Output of radiusd -X when /etc/passwd contains "*" for password
rad_recv: Access-Request packet from host 127.0.0.1:52869, id=153, length=53
        User-Name = "test"
        User-Password = "test"
        NAS-IP-Address = 127.0.0.1
        NAS-Port-Id = "0"
  Processing the authorize section of radiusd.conf
modcall: entering group authorize for request 688
  modcall[authorize]: module "preprocess" returns ok for request 688
radius_xlat:  '/var/log/radacct/127.0.0.1/auth-detail-20060531'

rlm_detail: /var/log/radacct/%{Client-IP-Address}/auth-detail-%Y%m%d 

expands to /var/log/radacct/127.0.0.1/auth-detail-20060531

  modcall[authorize]: module "auth_log" returns ok for request 688
  modcall[authorize]: module "chap" returns noop for request 688
  modcall[authorize]: module "mschap" returns noop for request 688
    rlm_realm: No '@' in User-Name = "test", looking up realm NULL
    rlm_realm: No such realm "NULL"
  modcall[authorize]: module "suffix" returns noop for request 688
  rlm_eap: No EAP-Message, not doing EAP
  modcall[authorize]: module "eap" returns noop for request 688
    users: Matched entry DEFAULT at line 13
  modcall[authorize]: module "files" returns ok for request 688
modcall: leaving group authorize (returns ok) for request 688
  rad_check_password:  Found Auth-Type System
auth: type "System"
  Processing the authenticate section of radiusd.conf
modcall: entering group authenticate for request 688
rlm_unix: [test]: invalid password
  modcall[authenticate]: module "unix" returns reject for request 688
modcall: leaving group authenticate (returns reject) for request 688
auth: Failed to validate the user.
Login incorrect: [test/test] (from client localhost port 0)
Delaying request 688 for 1 seconds
Finished request 688
Going to the next request
--- Walking the entire request list ---
Waking up in 1 seconds...
--- Walking the entire request list ---
Waking up in 1 seconds...
--- Walking the entire request list ---
Sending Access-Reject of id 153 to 127.0.0.1 port 52869
        Reply-Message = "System password works"
Waking up in 4 seconds...
--- Walking the entire request list ---
Cleaning up request 688 ID 153 with timestamp 447e1534
Nothing to do.  Sleeping until we see a request.

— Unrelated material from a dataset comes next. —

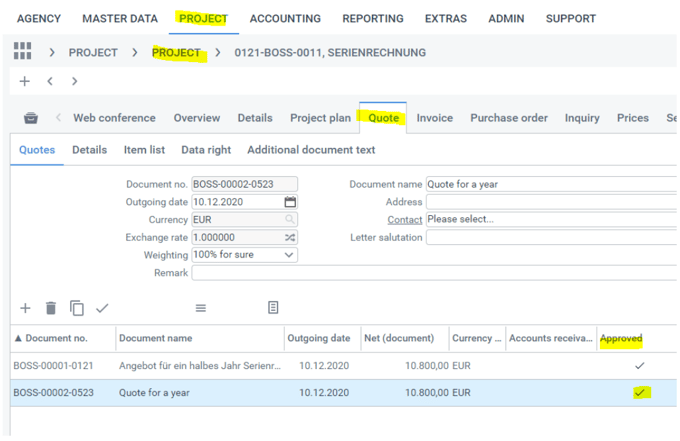This screenshot has height=441, width=680.
Task: Open the ACCOUNTING menu
Action: point(285,18)
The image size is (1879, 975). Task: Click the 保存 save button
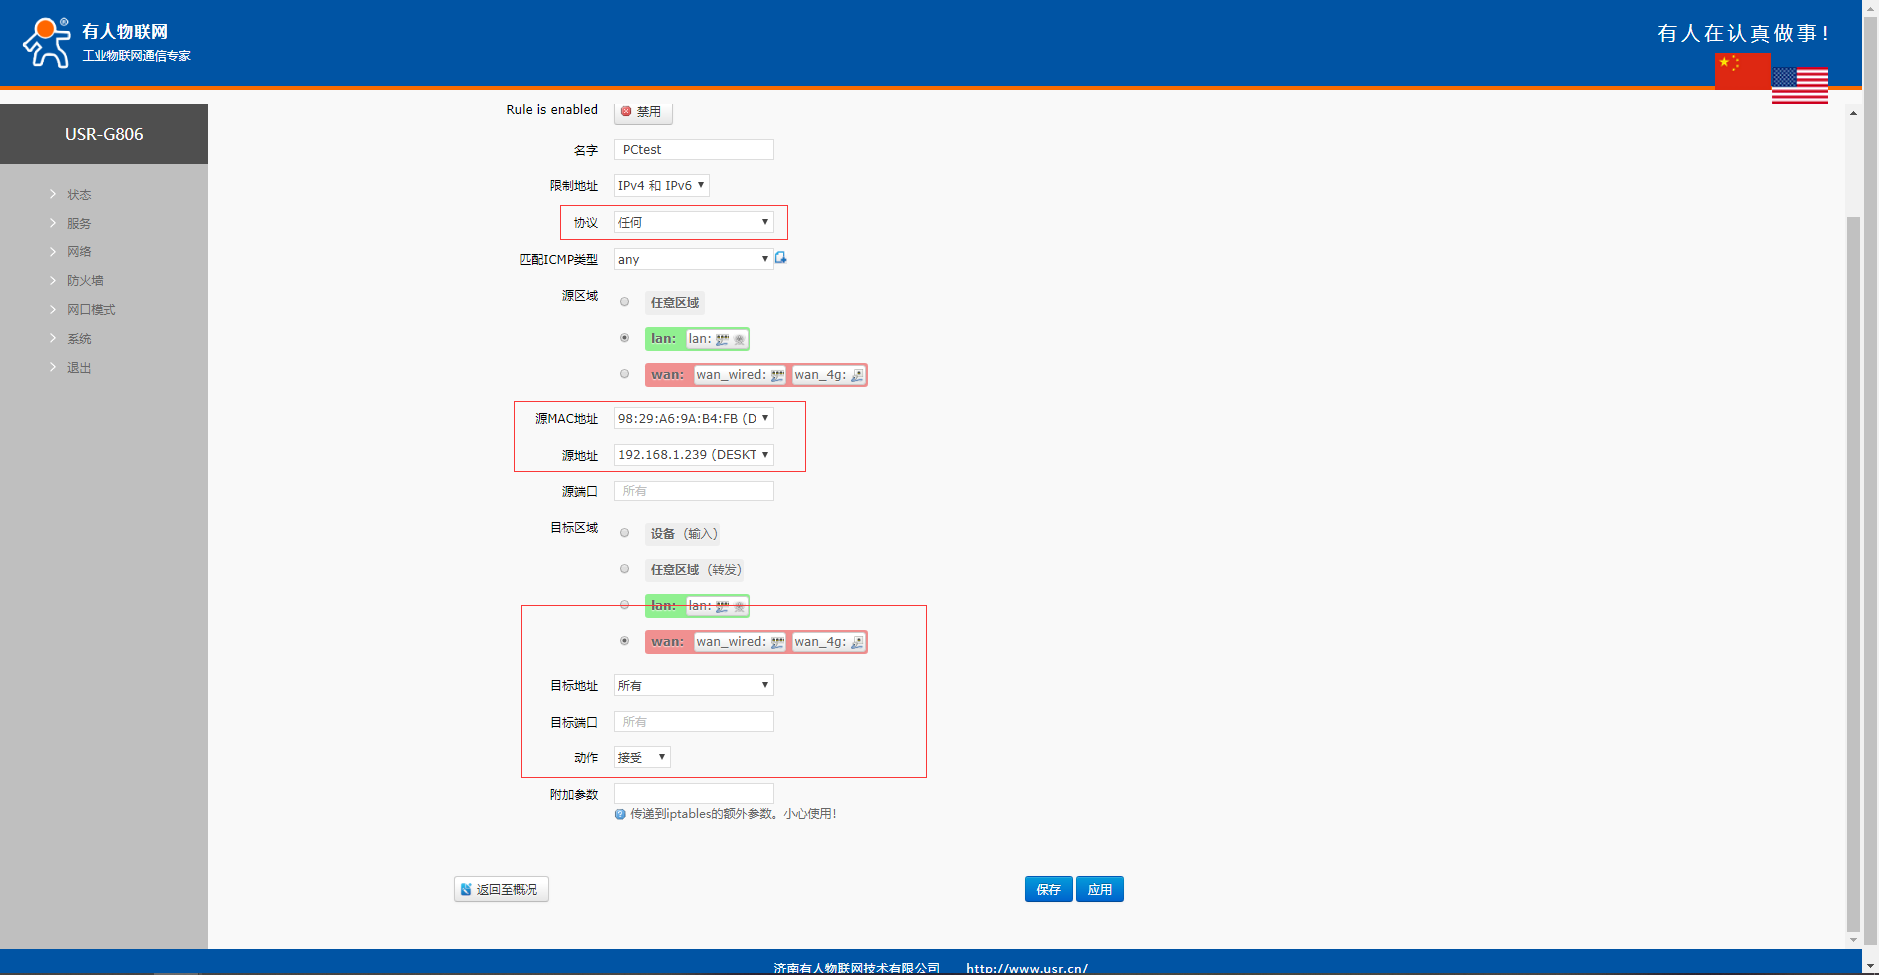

Output of radiusd -X when /etc/passwd contains encrypted password 

instead of "*"

rad_recv: Access-Request packet from host 127.0.0.1:55703, id=181, length=53
        User-Name = "test"
        User-Password = "test"
        NAS-IP-Address = 127.0.0.1
        NAS-Port-Id = "0"
  Processing the authorize section of radiusd.conf
modcall: entering group authorize for request 0
  modcall[authorize]: module "preprocess" returns ok for request 0
radius_xlat:  '/var/log/radacct/127.0.0.1/auth-detail-20060531'

rlm_detail: /var/log/radacct/%{Client-IP-Address}/auth-detail-%Y%m%d 

expands to /var/log/radacct/127.0.0.1/auth-detail-20060531

  modcall[authorize]: module "auth_log" returns ok for request 0
  modcall[authorize]: module "chap" returns noop for request 0
  modcall[authorize]: module "mschap" returns noop for request 0
    rlm_realm: No '@' in User-Name = "test", looking up realm NULL
    rlm_realm: No such realm "NULL"
  modcall[authorize]: module "suffix" returns noop for request 0
  rlm_eap: No EAP-Message, not doing EAP
  modcall[authorize]: module "eap" returns noop for request 0
    users: Matched entry DEFAULT at line 13
  modcall[authorize]: module "files" returns ok for request 0
modcall: leaving group authorize (returns ok) for request 0
  rad_check_password:  Found Auth-Type System
auth: type "System"
  Processing the authenticate section of radiusd.conf
modcall: entering group authenticate for request 0
  modcall[authenticate]: module "unix" returns ok for request 0
modcall: leaving group authenticate (returns ok) for request 0
radius_xlat:  'System password works'
Login OK: [test] (from client localhost port 0)
Sending Access-Accept of id 181 to 127.0.0.1 port 55703
        Reply-Message = "System password works"
Finished request 0
Going to the next request
--- Walking the entire request list ---
Waking up in 6 seconds...
--- Walking the entire request list ---
Cleaning up request 0 ID 181 with timestamp 447e1744
Nothing to do.  Sleeping until we see a request.